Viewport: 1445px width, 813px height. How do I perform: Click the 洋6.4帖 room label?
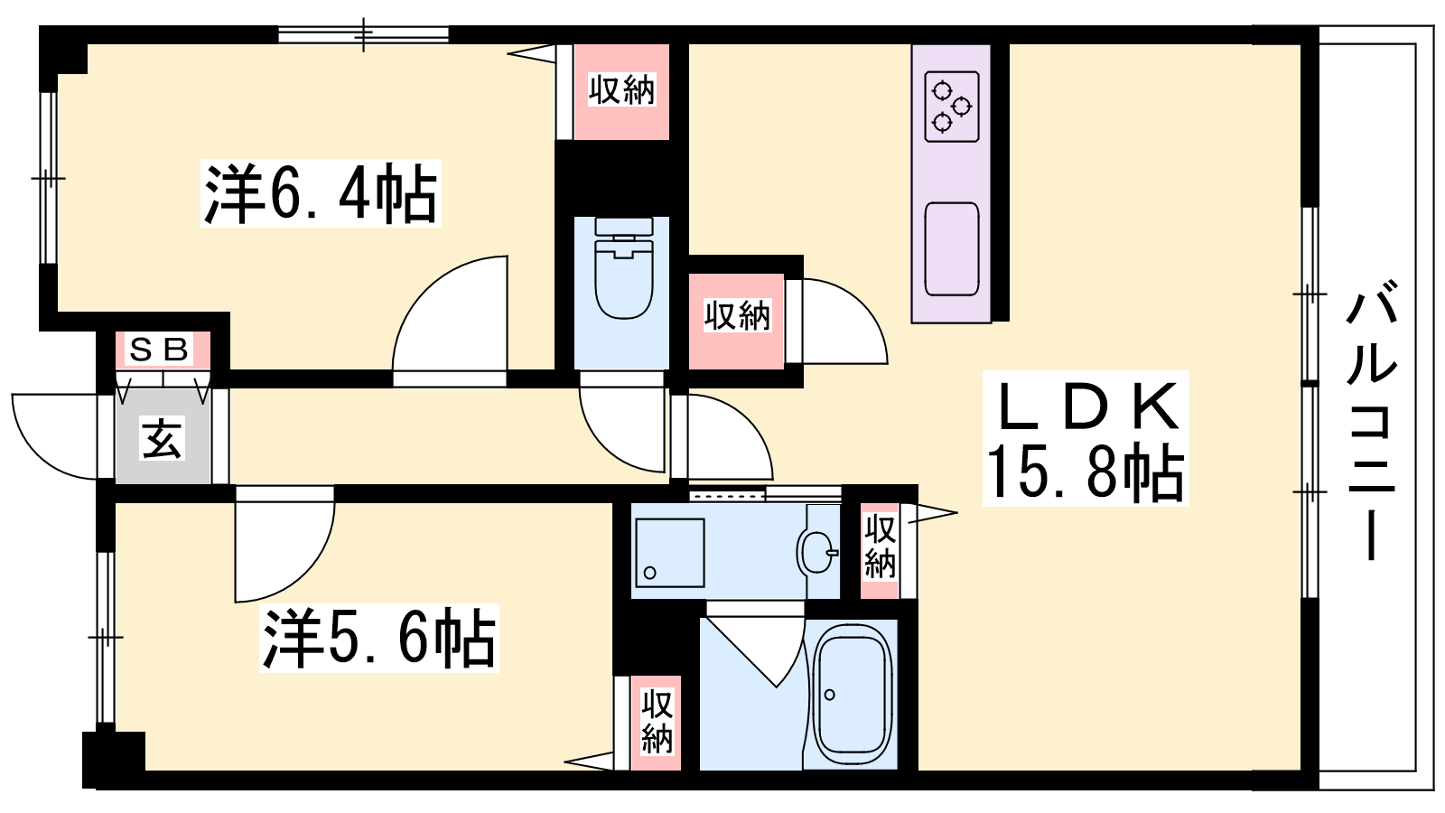[321, 193]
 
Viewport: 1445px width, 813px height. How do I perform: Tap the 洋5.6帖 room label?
[379, 638]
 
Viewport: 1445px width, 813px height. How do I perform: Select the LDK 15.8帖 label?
[1085, 439]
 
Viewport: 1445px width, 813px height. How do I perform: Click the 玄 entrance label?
[162, 437]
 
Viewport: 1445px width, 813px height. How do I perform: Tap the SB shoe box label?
[159, 350]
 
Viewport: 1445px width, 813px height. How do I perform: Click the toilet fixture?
[623, 267]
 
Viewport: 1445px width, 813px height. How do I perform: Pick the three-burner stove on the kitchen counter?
[952, 107]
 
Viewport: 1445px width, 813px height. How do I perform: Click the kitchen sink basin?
[952, 249]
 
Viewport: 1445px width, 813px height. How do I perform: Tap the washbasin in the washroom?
[816, 552]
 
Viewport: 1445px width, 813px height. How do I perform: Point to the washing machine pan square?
[669, 552]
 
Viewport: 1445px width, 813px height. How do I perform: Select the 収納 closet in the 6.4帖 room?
[621, 91]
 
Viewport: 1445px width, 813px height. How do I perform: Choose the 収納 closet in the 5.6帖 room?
[657, 723]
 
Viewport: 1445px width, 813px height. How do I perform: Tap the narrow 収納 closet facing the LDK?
[880, 550]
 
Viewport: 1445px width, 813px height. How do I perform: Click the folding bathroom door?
[755, 651]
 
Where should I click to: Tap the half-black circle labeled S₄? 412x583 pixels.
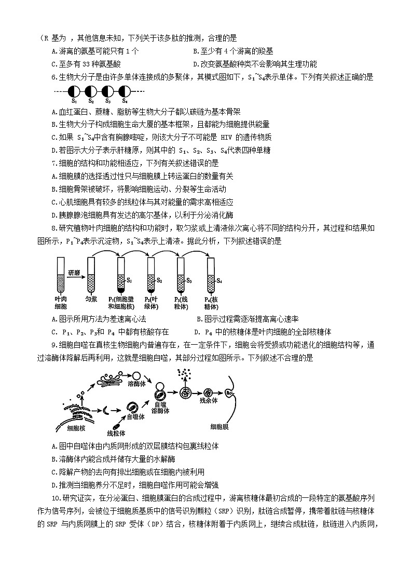[x=125, y=91]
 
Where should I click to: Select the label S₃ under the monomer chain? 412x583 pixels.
[x=108, y=101]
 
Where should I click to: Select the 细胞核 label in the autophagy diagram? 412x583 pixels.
[x=70, y=428]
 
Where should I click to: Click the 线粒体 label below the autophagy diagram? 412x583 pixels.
[x=117, y=432]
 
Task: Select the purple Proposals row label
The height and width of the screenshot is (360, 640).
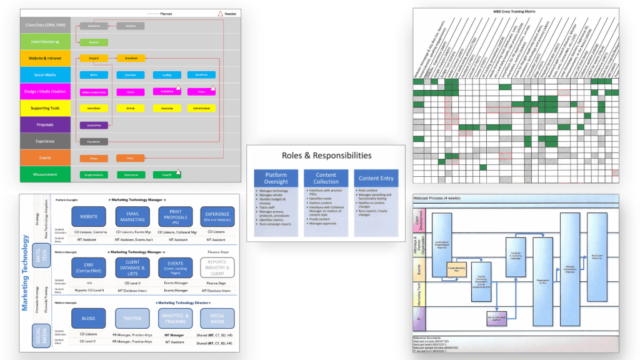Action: point(44,124)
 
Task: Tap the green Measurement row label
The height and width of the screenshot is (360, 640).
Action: point(44,174)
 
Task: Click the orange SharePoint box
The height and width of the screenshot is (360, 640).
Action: point(131,58)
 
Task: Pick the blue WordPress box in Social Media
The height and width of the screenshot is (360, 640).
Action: point(201,75)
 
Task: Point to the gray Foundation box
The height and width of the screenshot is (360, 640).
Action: point(94,141)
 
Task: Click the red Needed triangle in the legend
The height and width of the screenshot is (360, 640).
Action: point(220,13)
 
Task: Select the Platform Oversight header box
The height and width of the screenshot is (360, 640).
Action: point(276,178)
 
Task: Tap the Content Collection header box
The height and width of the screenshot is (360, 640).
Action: point(326,178)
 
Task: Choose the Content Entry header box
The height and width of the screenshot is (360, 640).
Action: point(376,178)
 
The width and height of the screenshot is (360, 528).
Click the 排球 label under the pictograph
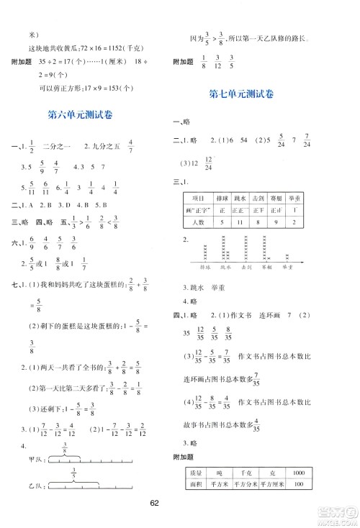(x=207, y=266)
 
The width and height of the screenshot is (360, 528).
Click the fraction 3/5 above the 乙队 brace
(x=72, y=479)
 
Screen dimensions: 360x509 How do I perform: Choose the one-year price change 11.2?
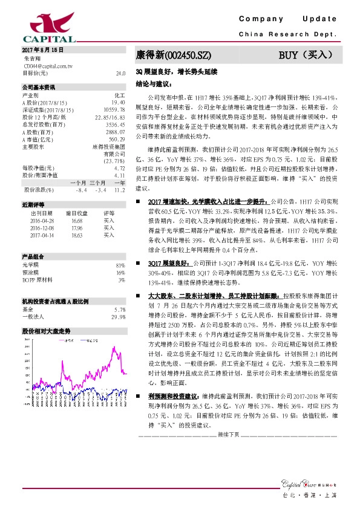[x=119, y=189]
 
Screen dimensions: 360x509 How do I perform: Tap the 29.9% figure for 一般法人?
[x=118, y=316]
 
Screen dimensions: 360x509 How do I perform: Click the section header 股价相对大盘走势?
[x=47, y=331]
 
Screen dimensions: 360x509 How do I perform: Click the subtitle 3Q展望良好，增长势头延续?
[x=176, y=71]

# WHAT IS EXPECTED:
Can you give the stretch from the line containing "Screen dimensions: 360x509 How do I perform: Tap" through the end of the records again, changing "Click" to "Select" and leaving everything else as it is?

# EXERCISE RESPONSE:
Screen dimensions: 360x509 How do I perform: Tap the 29.9% figure for 一般法人?
[x=118, y=316]
 
Screen dimensions: 360x509 How do I perform: Select the section header 股价相对大盘走势?
[x=47, y=331]
 
Screen dimensions: 360x509 How do I perform: Select the subtitle 3Q展望良好，增长势头延续?
[x=176, y=71]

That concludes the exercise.